BEGIN

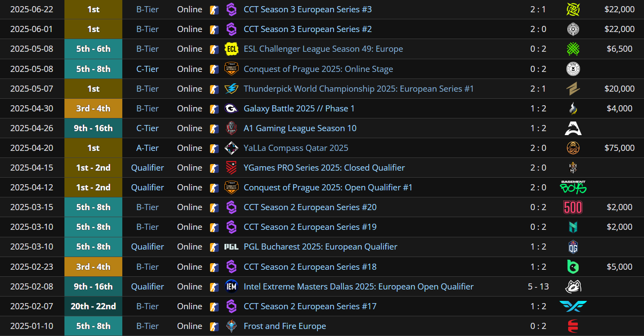644x336 pixels.
Task: Click the Galaxy Battle tournament logo icon
Action: tap(231, 108)
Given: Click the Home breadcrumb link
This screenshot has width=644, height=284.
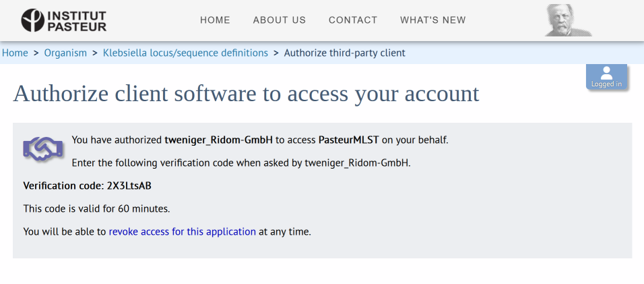Looking at the screenshot, I should click(x=15, y=53).
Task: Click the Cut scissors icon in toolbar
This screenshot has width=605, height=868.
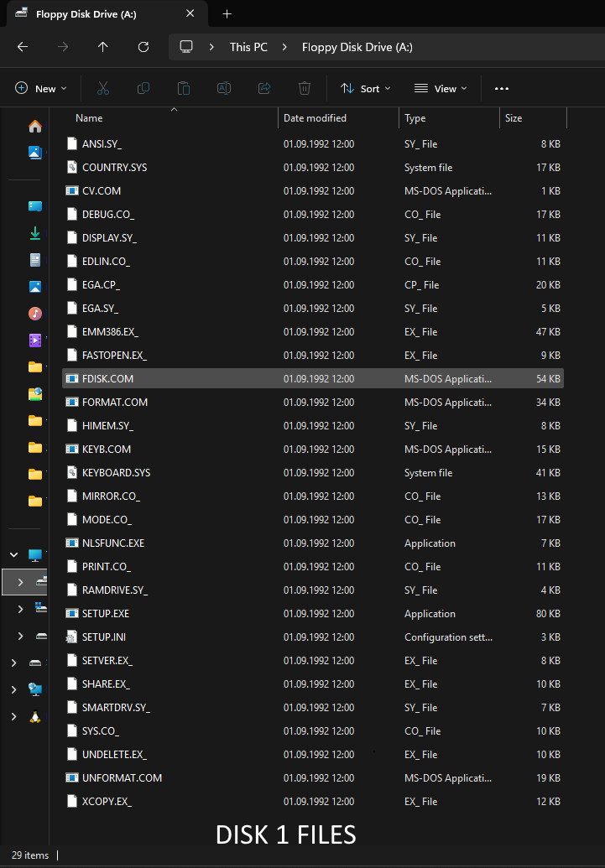Action: point(103,88)
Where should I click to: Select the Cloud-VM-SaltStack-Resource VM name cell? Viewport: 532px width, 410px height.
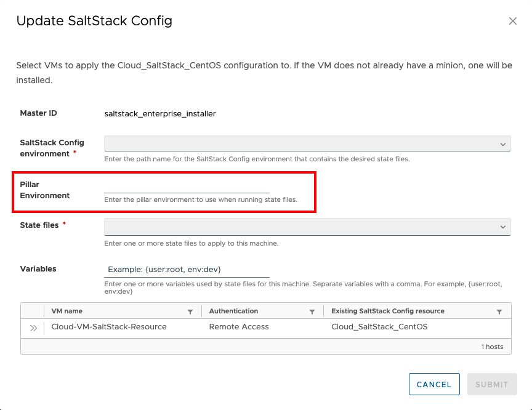109,327
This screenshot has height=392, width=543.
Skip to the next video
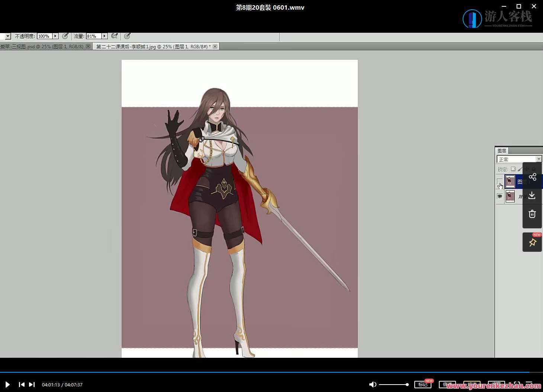[x=32, y=385]

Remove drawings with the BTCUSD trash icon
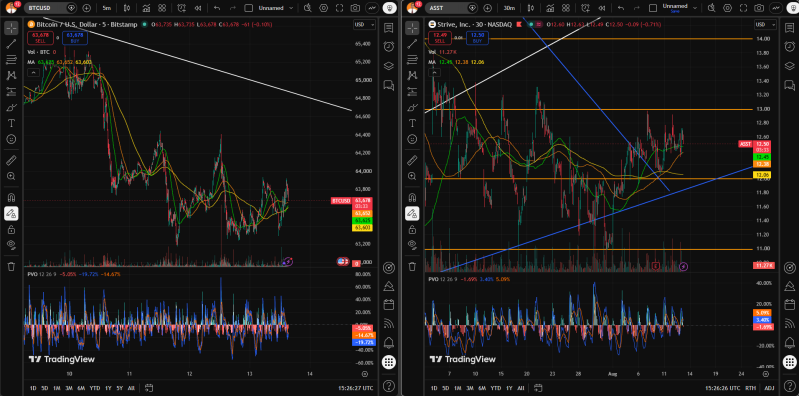(x=11, y=266)
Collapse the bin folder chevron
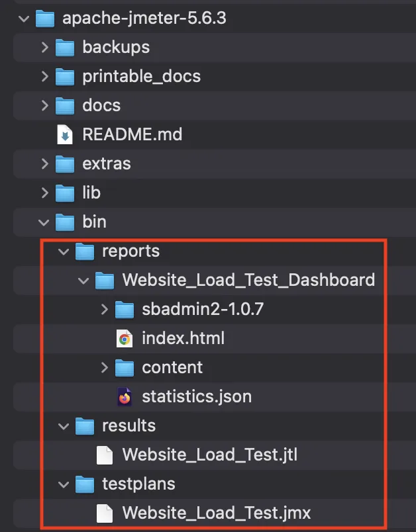Image resolution: width=416 pixels, height=532 pixels. [44, 222]
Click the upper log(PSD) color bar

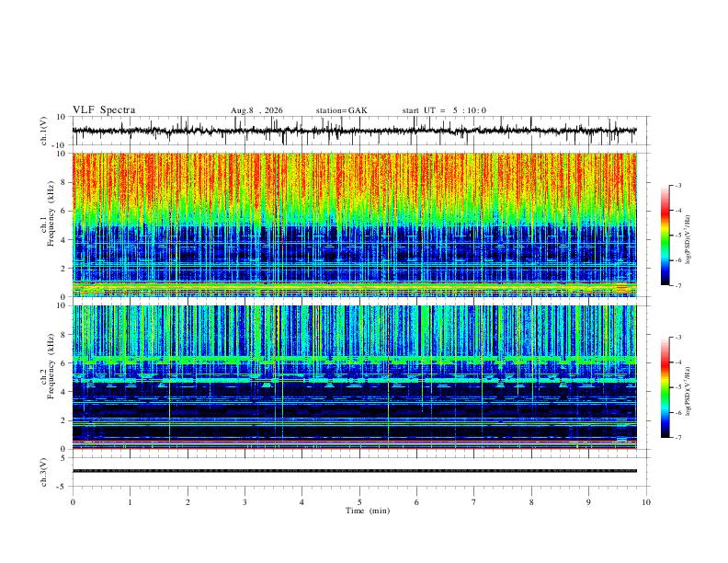[665, 236]
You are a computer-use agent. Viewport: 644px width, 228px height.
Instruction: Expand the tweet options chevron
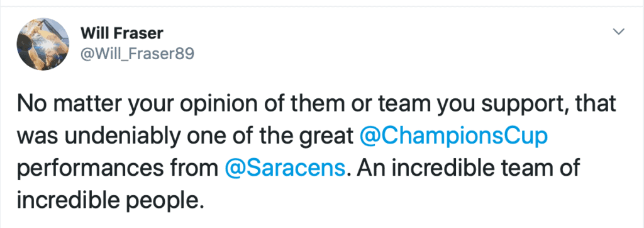pyautogui.click(x=618, y=31)
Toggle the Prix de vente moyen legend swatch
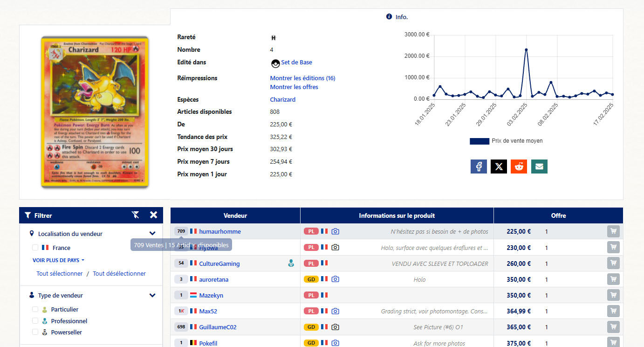The width and height of the screenshot is (644, 347). (479, 141)
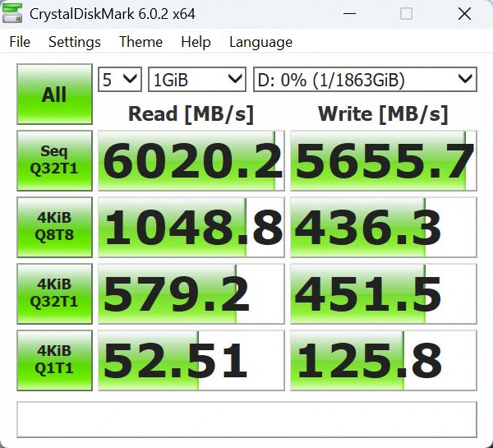
Task: Start the Seq Q32T1 test
Action: tap(54, 161)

END

- About this exercise:
Each line from the one that contains "Instruction: Expand the tweet options chevron" to the end of the listing must be quoted exactly; no other line and no picture belongs in the copy.

- Result of the task:
Instruction: Expand the tweet options chevron
pyautogui.click(x=618, y=31)
Toggle the Prix de vente moyen legend swatch
The width and height of the screenshot is (644, 347). (479, 141)
Task: Start the Seq Q32T1 test
Action: tap(54, 161)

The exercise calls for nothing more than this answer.